● What you have to do
Print the entries below in their entirety, exactly as they are written.

● Stored data entries
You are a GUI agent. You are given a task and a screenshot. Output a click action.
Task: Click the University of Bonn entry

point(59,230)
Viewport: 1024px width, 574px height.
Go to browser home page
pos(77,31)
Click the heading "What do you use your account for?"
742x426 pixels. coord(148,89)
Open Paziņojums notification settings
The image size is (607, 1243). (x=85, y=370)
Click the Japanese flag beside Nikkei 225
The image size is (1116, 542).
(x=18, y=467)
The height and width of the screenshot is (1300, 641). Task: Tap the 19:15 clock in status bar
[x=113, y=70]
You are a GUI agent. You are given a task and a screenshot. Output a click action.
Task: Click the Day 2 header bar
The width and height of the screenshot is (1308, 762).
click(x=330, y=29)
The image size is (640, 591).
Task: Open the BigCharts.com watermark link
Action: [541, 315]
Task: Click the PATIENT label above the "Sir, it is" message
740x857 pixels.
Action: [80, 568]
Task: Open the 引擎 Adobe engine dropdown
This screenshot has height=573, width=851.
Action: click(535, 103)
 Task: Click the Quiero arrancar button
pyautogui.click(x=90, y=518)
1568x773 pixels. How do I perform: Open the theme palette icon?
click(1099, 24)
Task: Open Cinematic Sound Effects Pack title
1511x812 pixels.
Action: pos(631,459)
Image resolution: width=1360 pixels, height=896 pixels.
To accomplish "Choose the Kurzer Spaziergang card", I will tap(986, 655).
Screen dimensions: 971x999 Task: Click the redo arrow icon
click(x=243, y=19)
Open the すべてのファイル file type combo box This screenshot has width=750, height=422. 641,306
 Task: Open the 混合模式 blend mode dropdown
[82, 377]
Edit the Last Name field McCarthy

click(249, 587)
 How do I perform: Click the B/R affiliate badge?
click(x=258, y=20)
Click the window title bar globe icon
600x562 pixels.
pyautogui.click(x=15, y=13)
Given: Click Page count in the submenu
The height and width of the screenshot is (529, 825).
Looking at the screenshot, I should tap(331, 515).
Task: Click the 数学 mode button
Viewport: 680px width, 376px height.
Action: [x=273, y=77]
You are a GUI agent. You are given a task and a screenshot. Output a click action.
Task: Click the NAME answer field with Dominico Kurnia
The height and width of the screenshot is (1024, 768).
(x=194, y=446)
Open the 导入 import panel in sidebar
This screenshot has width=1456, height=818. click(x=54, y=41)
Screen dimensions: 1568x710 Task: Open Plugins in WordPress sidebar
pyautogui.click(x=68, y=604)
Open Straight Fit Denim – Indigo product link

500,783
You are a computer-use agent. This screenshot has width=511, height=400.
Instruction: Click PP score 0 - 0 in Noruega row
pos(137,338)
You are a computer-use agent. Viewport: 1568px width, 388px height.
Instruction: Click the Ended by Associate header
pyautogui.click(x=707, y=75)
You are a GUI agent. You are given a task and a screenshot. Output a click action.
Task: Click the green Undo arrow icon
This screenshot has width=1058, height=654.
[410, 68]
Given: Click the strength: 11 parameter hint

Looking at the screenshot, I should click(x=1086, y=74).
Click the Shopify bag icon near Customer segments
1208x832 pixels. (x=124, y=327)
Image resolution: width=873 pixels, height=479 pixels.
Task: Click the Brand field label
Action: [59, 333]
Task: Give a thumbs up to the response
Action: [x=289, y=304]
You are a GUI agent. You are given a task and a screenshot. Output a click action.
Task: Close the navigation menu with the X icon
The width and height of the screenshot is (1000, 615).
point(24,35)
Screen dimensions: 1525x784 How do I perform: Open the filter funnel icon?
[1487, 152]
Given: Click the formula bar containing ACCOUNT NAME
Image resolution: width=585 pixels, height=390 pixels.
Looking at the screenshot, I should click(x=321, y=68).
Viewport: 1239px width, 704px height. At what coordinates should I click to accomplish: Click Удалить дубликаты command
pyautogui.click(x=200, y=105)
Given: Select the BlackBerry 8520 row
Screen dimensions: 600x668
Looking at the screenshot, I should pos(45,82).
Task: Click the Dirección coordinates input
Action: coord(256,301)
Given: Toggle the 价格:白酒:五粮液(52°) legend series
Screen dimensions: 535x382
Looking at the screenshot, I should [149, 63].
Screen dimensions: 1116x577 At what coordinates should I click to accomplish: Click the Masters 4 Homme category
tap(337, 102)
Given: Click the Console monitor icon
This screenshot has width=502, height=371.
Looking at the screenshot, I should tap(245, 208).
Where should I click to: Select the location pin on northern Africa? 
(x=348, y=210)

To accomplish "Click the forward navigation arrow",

● Task output
You are a GUI agent. You are given a task and a screenshot. Output a click action.
Task: Click the University of Bonn entry

point(59,230)
Viewport: 1024px width, 574px height.
Go to browser home page
pos(77,31)
Click the heading "What do you use your account for?"
742x426 pixels. coord(148,89)
Open Paziņojums notification settings
The image size is (607, 1243). (x=85, y=370)
Click the Japanese flag beside Nikkei 225
The image size is (1116, 542).
(x=18, y=467)
The height and width of the screenshot is (1300, 641). Task: Tap the 19:15 clock in status bar
[x=113, y=70]
You are a GUI agent. You are given a task and a screenshot. Output a click action.
Task: Click the Day 2 header bar
The width and height of the screenshot is (1308, 762).
click(x=330, y=29)
The image size is (640, 591).
Task: Open the BigCharts.com watermark link
Action: [541, 315]
Task: Click the PATIENT label above the "Sir, it is" message
740x857 pixels.
Action: [80, 568]
Task: Open the 引擎 Adobe engine dropdown
This screenshot has height=573, width=851.
Action: click(535, 103)
 Task: Click the Quiero arrancar button
pyautogui.click(x=90, y=518)
1568x773 pixels. How do I perform: Open the theme palette icon?
click(1099, 24)
Task: Open Cinematic Sound Effects Pack title
1511x812 pixels.
Action: pos(631,459)
Image resolution: width=1360 pixels, height=896 pixels.
To accomplish "Choose the Kurzer Spaziergang card", I will tap(986, 655).
Screen dimensions: 971x999 Task: Click the redo arrow icon
click(x=243, y=19)
Open the すべてのファイル file type combo box This screenshot has width=750, height=422. 641,306
 Task: Open the 混合模式 blend mode dropdown
[82, 377]
Edit the Last Name field McCarthy

click(249, 587)
 How do I perform: Click the B/R affiliate badge?
click(x=258, y=20)
Click the window title bar globe icon
600x562 pixels.
pyautogui.click(x=15, y=13)
Given: Click Page count in the submenu
The height and width of the screenshot is (529, 825).
Looking at the screenshot, I should tap(331, 515).
Task: Click the 数学 mode button
Viewport: 680px width, 376px height.
Action: [x=273, y=77]
You are a GUI agent. You are given a task and a screenshot. Output a click action.
Task: Click the NAME answer field with Dominico Kurnia
The height and width of the screenshot is (1024, 768).
(x=194, y=446)
Open the 导入 import panel in sidebar
This screenshot has width=1456, height=818. click(x=54, y=41)
Screen dimensions: 1568x710 Task: Open Plugins in WordPress sidebar
pyautogui.click(x=68, y=604)
Open Straight Fit Denim – Indigo product link

500,783
You are a computer-use agent. This screenshot has width=511, height=400.
Instruction: Click PP score 0 - 0 in Noruega row
pos(137,338)
You are a computer-use agent. Viewport: 1568px width, 388px height.
Instruction: Click the Ended by Associate header
pyautogui.click(x=707, y=75)
You are a GUI agent. You are given a task and a screenshot. Output a click action.
Task: Click the green Undo arrow icon
This screenshot has width=1058, height=654.
[410, 68]
Given: Click the strength: 11 parameter hint

Looking at the screenshot, I should click(x=1086, y=74).
Click the Shopify bag icon near Customer segments
1208x832 pixels. (x=124, y=327)
Image resolution: width=873 pixels, height=479 pixels.
Task: Click the Brand field label
Action: [59, 333]
Task: Give a thumbs up to the response
Action: [x=289, y=304]
You are a GUI agent. You are given a task and a screenshot. Output a click action.
Task: Close the navigation menu with the X icon
The width and height of the screenshot is (1000, 615).
point(24,35)
Screen dimensions: 1525x784 How do I perform: Open the filter funnel icon?
[1487, 152]
Given: Click the formula bar containing ACCOUNT NAME
Image resolution: width=585 pixels, height=390 pixels.
Looking at the screenshot, I should click(x=321, y=68).
Viewport: 1239px width, 704px height. At what coordinates should I click to accomplish: Click Удалить дубликаты command
pyautogui.click(x=200, y=105)
Given: Select the BlackBerry 8520 row
Screen dimensions: 600x668
Looking at the screenshot, I should pos(45,82).
Task: Click the Dirección coordinates input
Action: coord(256,301)
Given: Toggle the 价格:白酒:五粮液(52°) legend series
Screen dimensions: 535x382
Looking at the screenshot, I should [149, 63].
Screen dimensions: 1116x577 At what coordinates should I click to accomplish: Click the Masters 4 Homme category
tap(337, 102)
Given: Click the Console monitor icon
This screenshot has width=502, height=371.
Looking at the screenshot, I should tap(245, 208).
Where should I click to: Select the location pin on northern Africa? 
(x=348, y=210)

To accomplish "Click the forward navigation arrow",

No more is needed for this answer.